Apps Operator Apps Operator Duration: 5 min | Persona: Apps Operator

In this section, you will monitor security features such as Network Policies and Service requests of your apps in the Google Cloud console.

Initialize variables:

WORK_DIR=~/
source ${WORK_DIR}acm-workshop-variables.sh

In the Google Cloud console, navigate to Anthos > Security > Policy Audit and filter for example by onlineboutique Namespace to see that the 3 security features Kubernetes Network policy, Service access control and mTLS status are enabled in green:

Click on the link displayed by the command below:

echo -e "https://console.cloud.google.com/anthos/security/policy-summary?project=${TENANT_PROJECT_ID}"

Select the onlineboutique Namespace on the Policy audit tab: Anthos Security overview for Online Boutique Anthos Security overview for Online Boutique

Select the frontend Workload to open a more detailed view: Anthos Security details for Online Boutique Anthos Security details for Online Boutique

From this view you could gain more visibility about Inbound denials or Outbound denials for both Network policy requests (NetworkPolicies) or Service requests (AuthorizationPolicies).

You could also leverage the gcloud commands below to get such insights.

Run this command to get the Service requests denied for the last hour for the onlineboutique Namespace:

filter="resource.type=\"k8s_container\" "\
"logName=\"projects/${TENANT_PROJECT_ID}/logs/server-accesslog-stackdriver\" "\
"(httpRequest.status=\"403\" OR labels.response_details=\"AuthzDenied\") "\
"labels.destination_namespace=\"${ONLINEBOUTIQUE_NAMESPACE}\""

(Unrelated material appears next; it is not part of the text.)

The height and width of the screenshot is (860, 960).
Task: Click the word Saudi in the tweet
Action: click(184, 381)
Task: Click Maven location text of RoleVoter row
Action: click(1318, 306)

gcloud logging read --project $TENANT_PROJECT_ID --freshness 1h "$filter"

Run this command to get the Network policy requests denied for the last hour for the onlineboutique Namespace:

filter="resource.type=\"k8s_node\" "\
"logName=\"projects/${TENANT_PROJECT_ID}/logs/policy-action\" "\
"jsonPayload.disposition=\"deny\" "\
"jsonPayload.dest.pod_namespace=\"${ONLINEBOUTIQUE_NAMESPACE}\" "\
"resource.labels.cluster_name=\"${GKE_NAME}\""

gcloud logging read --project $TENANT_PROJECT_ID --freshness 1h "$filter"

You could explore all of this for all the other Namespaces too.